▶ [Selected passage]
============
SAMJ: South African Medical Journal
versión On-line ISSN 2078-5135
versión impresa ISSN 0256-9574
STUART-CLARK, H et al. Twelve-month outcomes of patients admitted to the acute general medical service at Groote Schuur Hospital. SAMJ, S. Afr. med. j. [online]. 2012, vol.102, n.6, pp.549-553. ISSN 2078-5135.
OBJECTIVES: Hospitalisation for medical illness has ongoing impact on individuals, healthcare services and society beyond discharge. This study’s objective was to determine the 12-month mortality and functional outcomes of patients admitted to the acute medical service at Groote Schuur Hospital (GSH). METHODS: Follow-up, using the hospital records system and provincial death registry, together with telephonic interviews or home visits, was attempted for 465 medical inpatients admitted to GSH between 14 September and 16 November 2009. Functional outcomes were assessed using the Katz activities of daily living (ADL) score and Barthel index (BI). OUTCOME MEASURES: The major study outcomes included: 12-month mortality (overall and unexpected), changes in functional status and pre- and post-admission employment rates. RESULTS: Inpatient mortality was 11%. At 12-month follow-up, 35% (145/415) were deceased and 30% (125/415) could not be traced; 38% (55/145) of deaths were considered expected and unexpected mortality was associated with age >40 years (p=0.02) and an admission urea >7.0 mmol/l (p=0.004). Katz ADL deteriorated in 15% (21/143) of interviewed patients and was associated with age >50 years (p=0.005); 23% (33/143) had improved Katz ADL associated with admission human immunodeficiency virus (HIV) (p=0.01), tuberculosis (TB) infection (p=0.05) and sepsis (p=0.02). Employment rates declined from 41% (59/145) pre-admission to 18% (26/145) at 12 months (p<0.001), with little increase in the number of persons receiving disability grants. Twenty per cent (29/145) of patients required hospital readmission and this was associated with ADL functional decline (p=0.01). CONCLUSIONS: There was a very high overall mortality of 42% in patients admitted to the general medical wards. Significant employment decline and readmission rates highlight the additional economic and societal burdens of hospitalisation due to medical illness in the survivors.
============
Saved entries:
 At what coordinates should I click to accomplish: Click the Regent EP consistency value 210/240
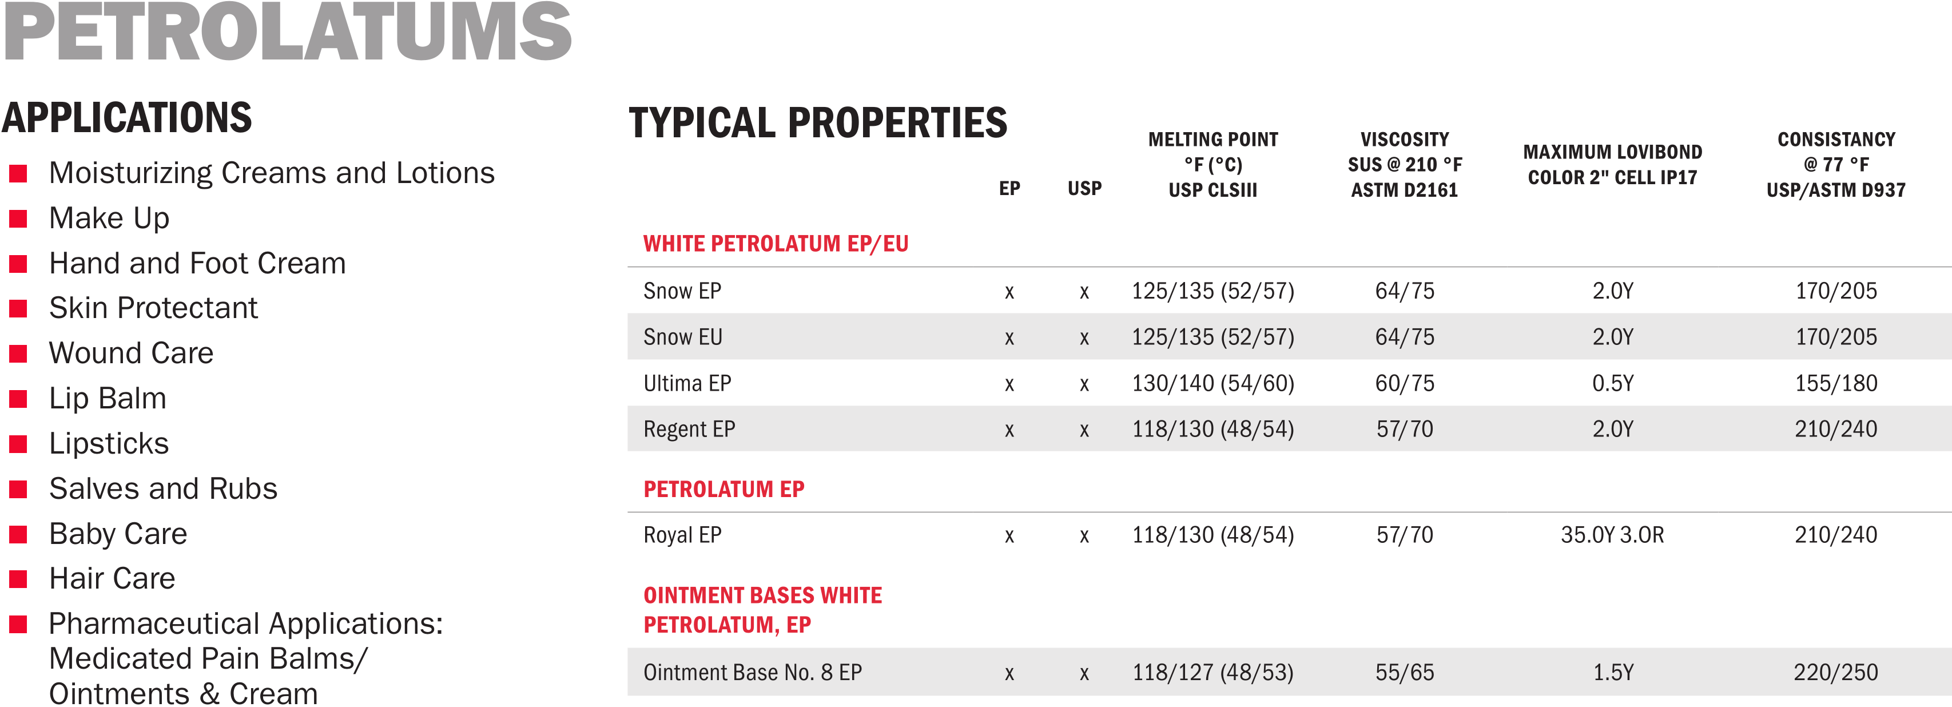pos(1836,429)
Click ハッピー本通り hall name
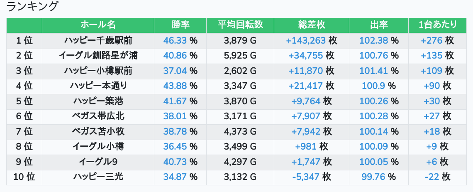Screen dimensions: 473x192 pyautogui.click(x=98, y=86)
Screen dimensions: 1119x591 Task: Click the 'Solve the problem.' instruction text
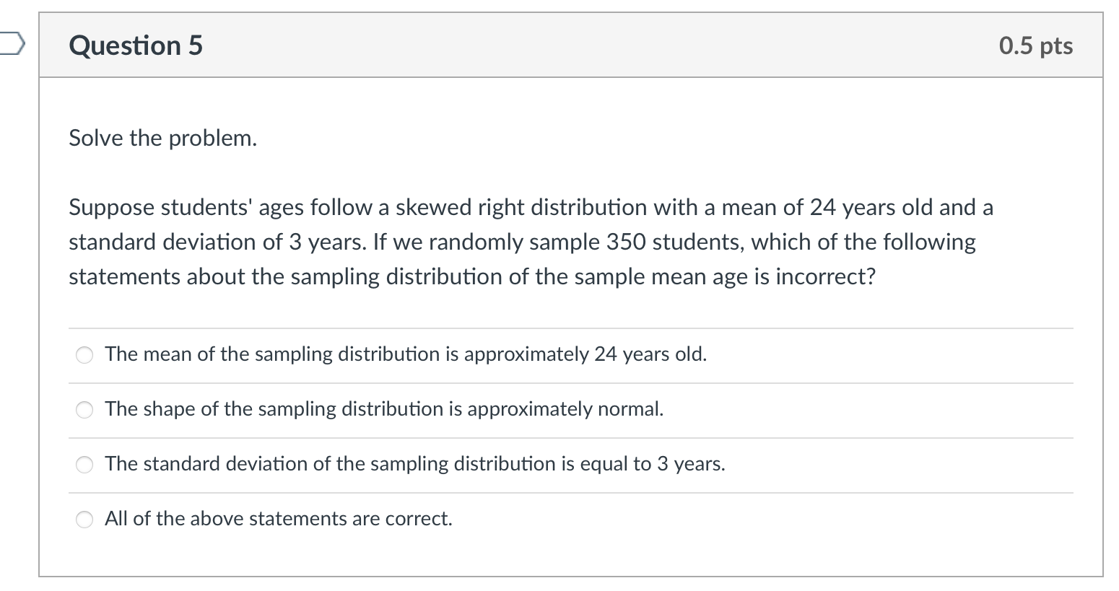162,138
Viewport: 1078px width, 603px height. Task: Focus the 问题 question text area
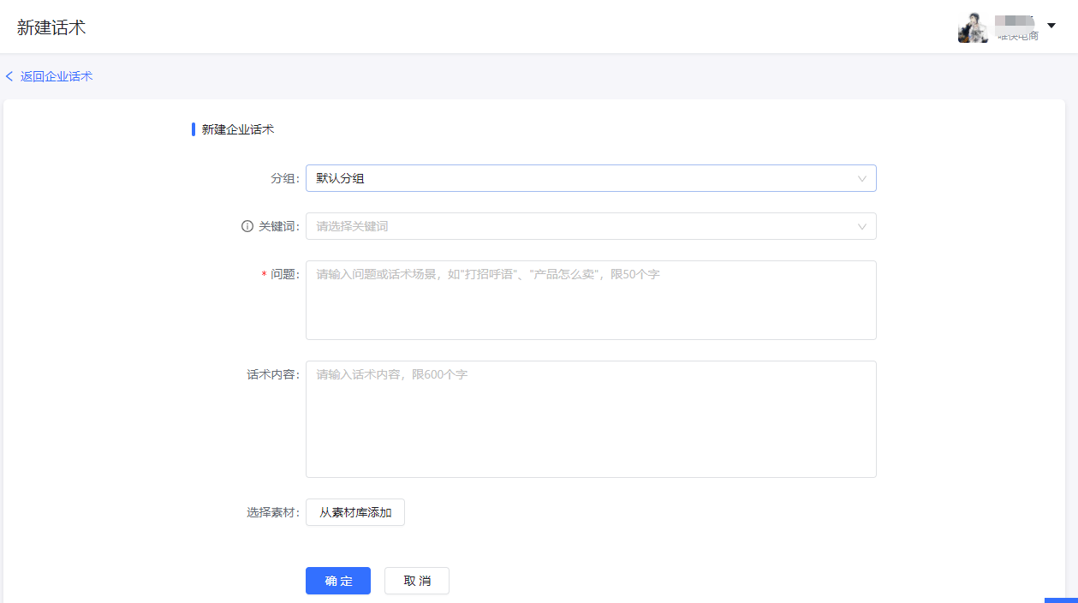(591, 300)
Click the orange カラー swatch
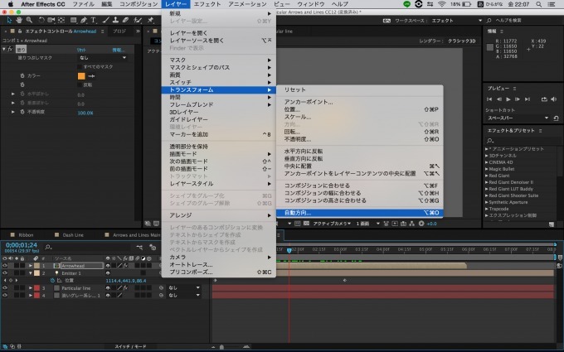Viewport: 564px width, 352px height. pyautogui.click(x=80, y=75)
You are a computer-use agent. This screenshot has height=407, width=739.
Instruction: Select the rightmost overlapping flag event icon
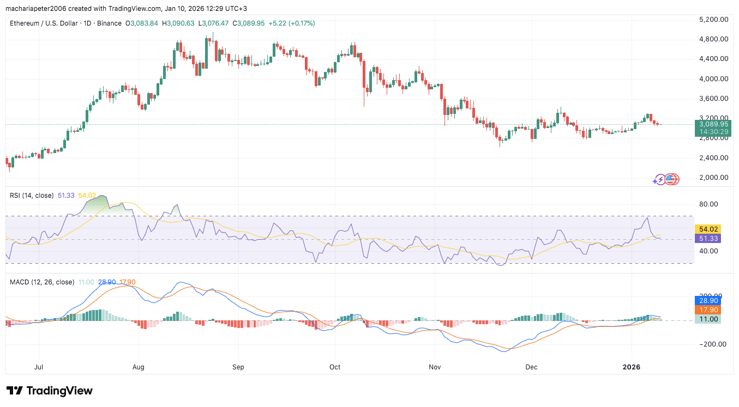pyautogui.click(x=677, y=179)
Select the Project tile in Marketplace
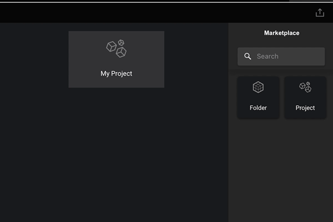333x222 pixels. pos(305,97)
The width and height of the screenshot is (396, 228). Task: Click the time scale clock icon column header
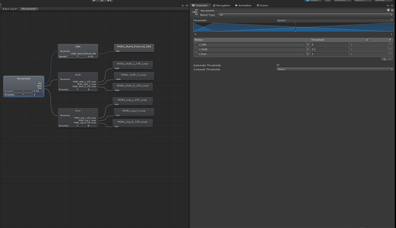369,40
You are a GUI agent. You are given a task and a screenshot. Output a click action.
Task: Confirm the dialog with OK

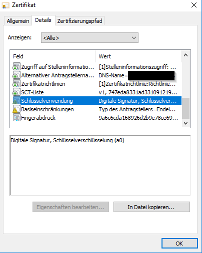[x=180, y=244]
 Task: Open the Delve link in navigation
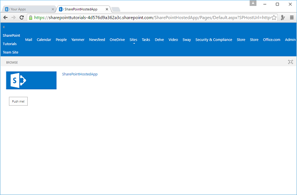(159, 40)
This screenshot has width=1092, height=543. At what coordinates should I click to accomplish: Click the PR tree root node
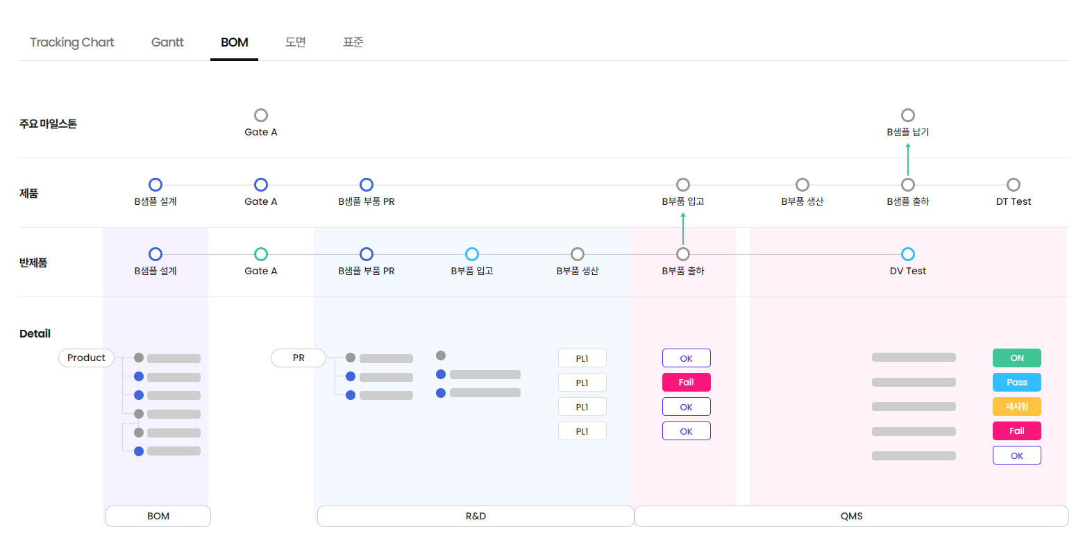click(x=299, y=358)
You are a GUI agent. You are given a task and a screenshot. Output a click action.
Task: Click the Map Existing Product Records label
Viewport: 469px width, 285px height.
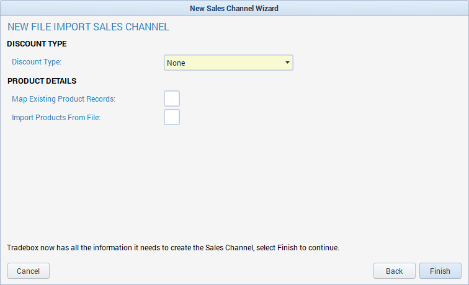click(x=63, y=99)

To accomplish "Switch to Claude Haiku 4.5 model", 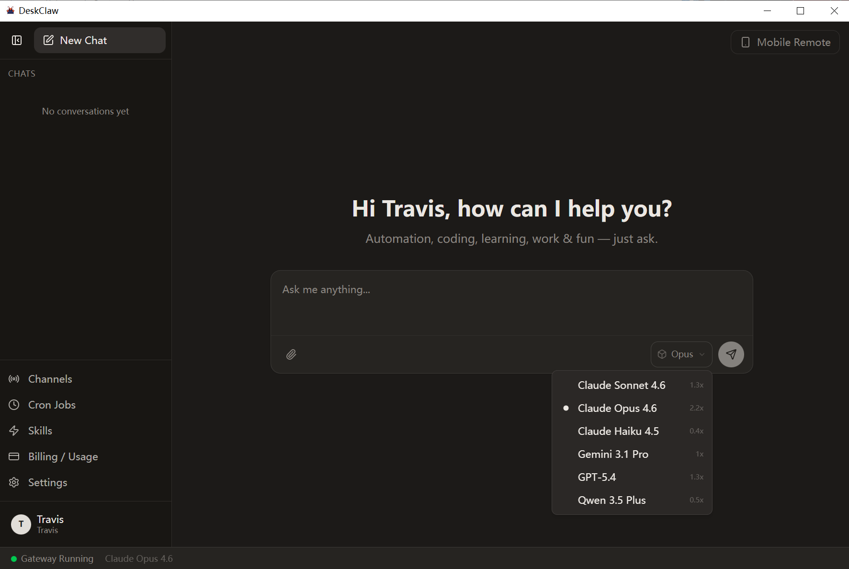I will click(x=618, y=431).
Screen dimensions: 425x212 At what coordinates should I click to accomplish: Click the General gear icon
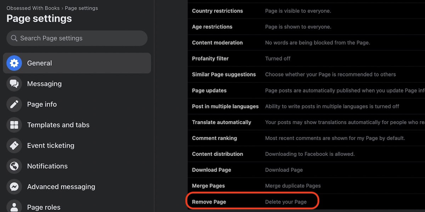pyautogui.click(x=14, y=63)
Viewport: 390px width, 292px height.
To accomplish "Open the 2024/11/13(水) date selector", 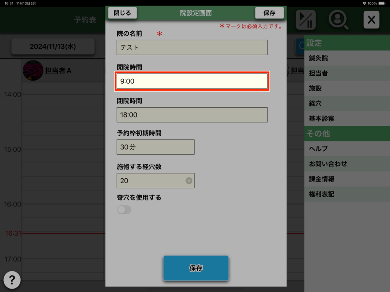I will coord(53,46).
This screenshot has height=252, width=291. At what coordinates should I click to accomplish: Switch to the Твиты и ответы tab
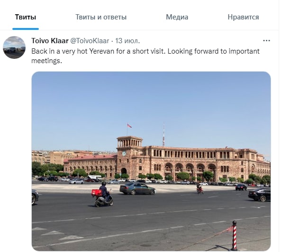[101, 17]
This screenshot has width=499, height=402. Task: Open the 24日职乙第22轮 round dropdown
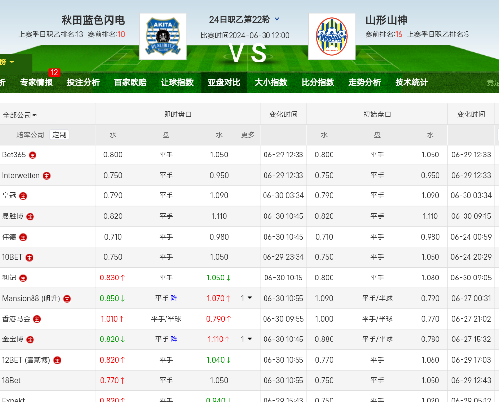pyautogui.click(x=277, y=19)
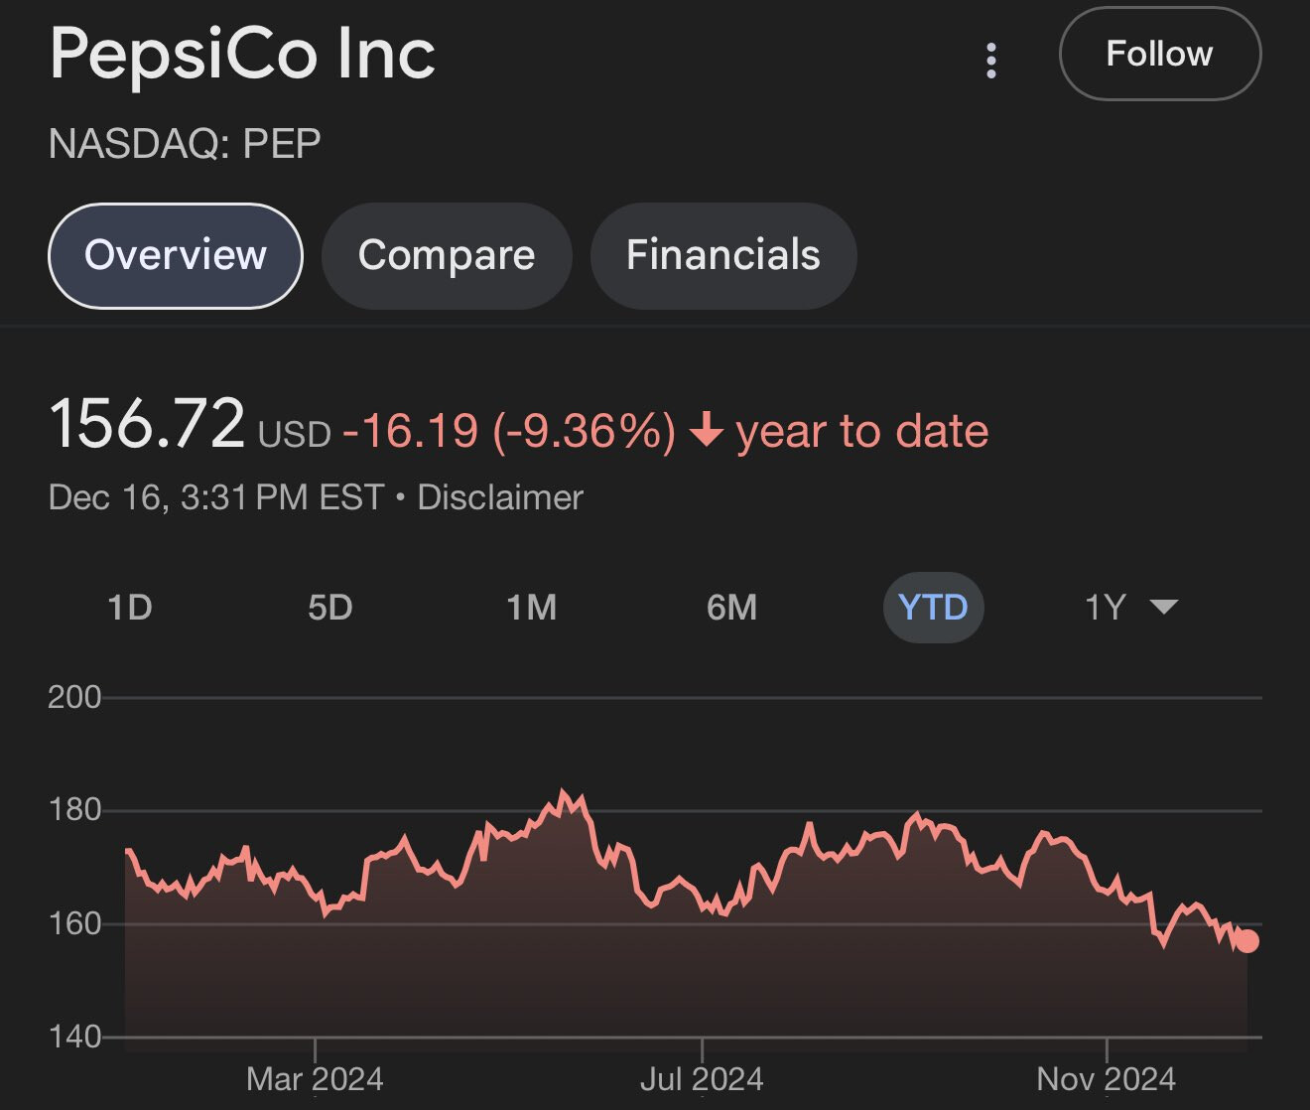The height and width of the screenshot is (1110, 1310).
Task: Choose the 1Y time range
Action: coord(1106,607)
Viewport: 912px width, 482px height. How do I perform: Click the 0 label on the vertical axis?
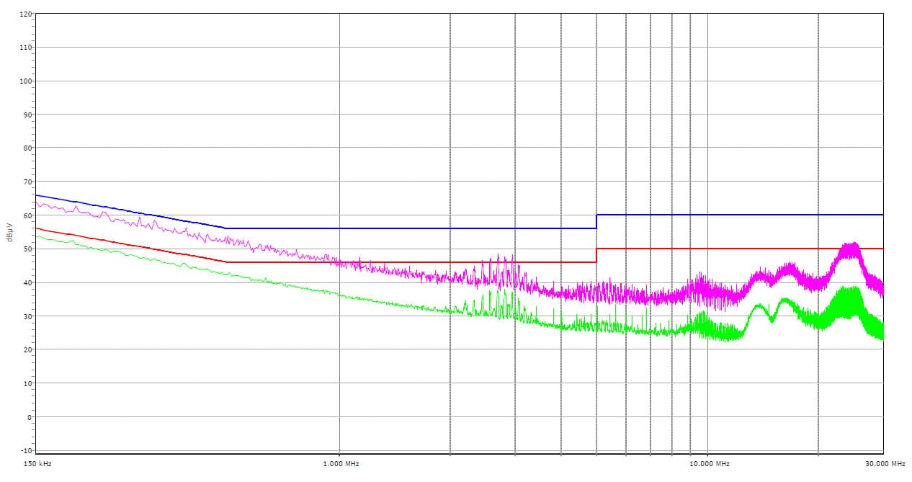(x=29, y=417)
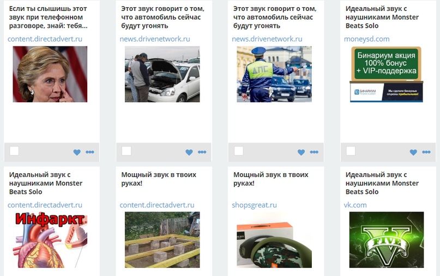Image resolution: width=440 pixels, height=276 pixels.
Task: Open more options on the Clinton ad card
Action: click(x=90, y=152)
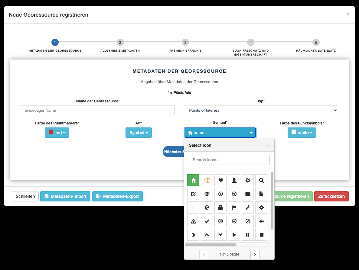Choose the globe icon as symbol
Viewport: 359px width, 270px height.
pyautogui.click(x=207, y=207)
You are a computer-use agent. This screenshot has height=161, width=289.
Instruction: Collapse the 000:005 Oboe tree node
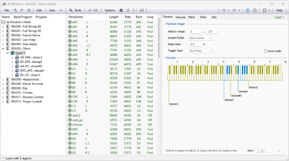3,49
============
▶ [Brief 1] Print the passage of the Groote Schuur Hospital abstract from "SAMJ: South African" up to and including "pp.549-553. ISSN 2078-5135.".
▶ [Brief 2] What inpatient mortality rate does the Groote Schuur Hospital abstract report?

▶ [Task response 1]
SAMJ: South African Medical Journal
versión On-line ISSN 2078-5135
versión impresa ISSN 0256-9574
STUART-CLARK, H et al. Twelve-month outcomes of patients admitted to the acute general medical service at Groote Schuur Hospital. SAMJ, S. Afr. med. j. [online]. 2012, vol.102, n.6, pp.549-553. ISSN 2078-5135.

▶ [Task response 2] 11%